PROBLEM –
Only what runs from the line with "Given: Click the 移出日期 column header" to the final line of the records below should be given again, word for word.

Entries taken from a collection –
►

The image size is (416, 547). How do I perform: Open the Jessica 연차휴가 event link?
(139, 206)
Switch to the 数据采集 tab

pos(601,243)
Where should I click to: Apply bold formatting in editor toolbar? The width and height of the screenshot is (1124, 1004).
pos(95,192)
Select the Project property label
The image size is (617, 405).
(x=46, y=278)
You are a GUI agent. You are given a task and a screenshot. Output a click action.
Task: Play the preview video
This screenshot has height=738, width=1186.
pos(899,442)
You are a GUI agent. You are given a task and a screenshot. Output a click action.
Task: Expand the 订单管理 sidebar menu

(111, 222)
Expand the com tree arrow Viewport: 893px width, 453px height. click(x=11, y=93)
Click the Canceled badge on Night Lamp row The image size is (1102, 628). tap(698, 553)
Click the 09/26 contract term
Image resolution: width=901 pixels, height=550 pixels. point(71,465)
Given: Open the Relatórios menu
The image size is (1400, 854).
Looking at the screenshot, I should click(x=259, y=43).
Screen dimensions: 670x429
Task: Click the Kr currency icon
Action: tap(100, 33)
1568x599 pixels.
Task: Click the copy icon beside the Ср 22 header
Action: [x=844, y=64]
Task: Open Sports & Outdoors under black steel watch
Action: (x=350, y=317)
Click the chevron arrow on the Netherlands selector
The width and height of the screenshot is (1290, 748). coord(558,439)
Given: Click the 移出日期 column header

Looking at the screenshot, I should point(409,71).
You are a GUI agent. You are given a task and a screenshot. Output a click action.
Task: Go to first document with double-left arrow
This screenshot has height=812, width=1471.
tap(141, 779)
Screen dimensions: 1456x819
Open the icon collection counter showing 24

◄

RESPONSE TO THE TASK –
Given: Click the 移出日期 column header

Looking at the screenshot, I should point(409,71).
You are a GUI agent. You are given a task and a screenshot. Output a click action.
Task: Go to first document with double-left arrow
This screenshot has height=812, width=1471.
tap(141, 779)
Screen dimensions: 1456x819
Open the icon collection counter showing 24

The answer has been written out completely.